Using your own data

If you run into errors, check the common errors Google doc first.

All the information/functions you will need are on the notebooks. The notebooks follow the general order you will want to follow during your own data analysis for the project.

If you need help, please consult the Data Peers!

Part 1

Import the right libraries

from datascience import *
import numpy as np
import matplotlib.pyplot as plots
import scipy as sp
%matplotlib inline
import statsmodels.formula.api as smf
plots.style.use('fivethirtyeight')

Read in your .csv files

Go back to the file browser (or look below) and choose your first dataset. All are located in the data directory.

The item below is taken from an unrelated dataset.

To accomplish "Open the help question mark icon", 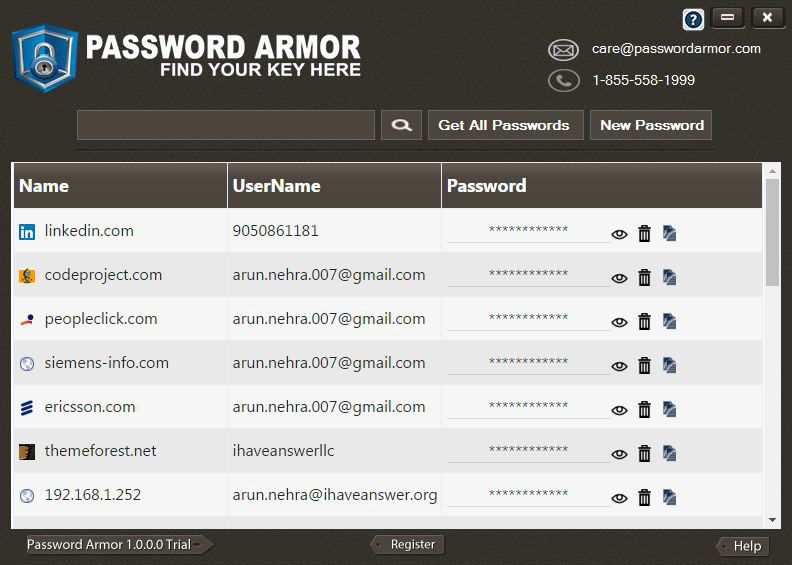I will [693, 20].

Implicit-Age_IAT.csv               Implicit-Weight_IAT.csv
Implicit-Disability_IAT.csv        Outcome-FBI-Hate-Crimes.csv
Implicit-Race_IAT.csv              Outcome-Heart-Attack-Mortality.csv
Implicit-Religion-Muslim_IAT.csv   Outcome-Neonatal-Deaths.csv
Implicit-Sexuality_IAT.csv         Outcome-Poverty.csv

Type its name exactly as it appears between the apostrophes below:

my_data = Table.read_table('YOUR-FILE-NAME.csv')
my_data

Now do the same with your second dataset:

my_data2 = Table.read_table('YOUR-FILE-NAME.csv')
my_data2

Wrangle your data

Look back at the previous notebook to figure out how to subset and join your data for analysis:

# work on subsetting and joining your data here

my_joined_data = 

Now write your merged data to a .csv:

my_joined_data.to_df().to_csv('my-joined-data.csv')

Part 2

Visualize your data

To find an association between two variables, the .scatter method is perhaps the most useful one. Try creating a few scatter plots of variables you might think are related among your data!

# create some visualizations of your data here


Correlate your data

Calculate a correlation coefficient on your data! Remember: sp.stats.pearsonr(var1, var2)

# calculate the correlation coefficient here


Regress your data

Run a simple regression on your data

# run a regression here


Try adding a covariate to that regression below:

# run another regression here, this time with a covariate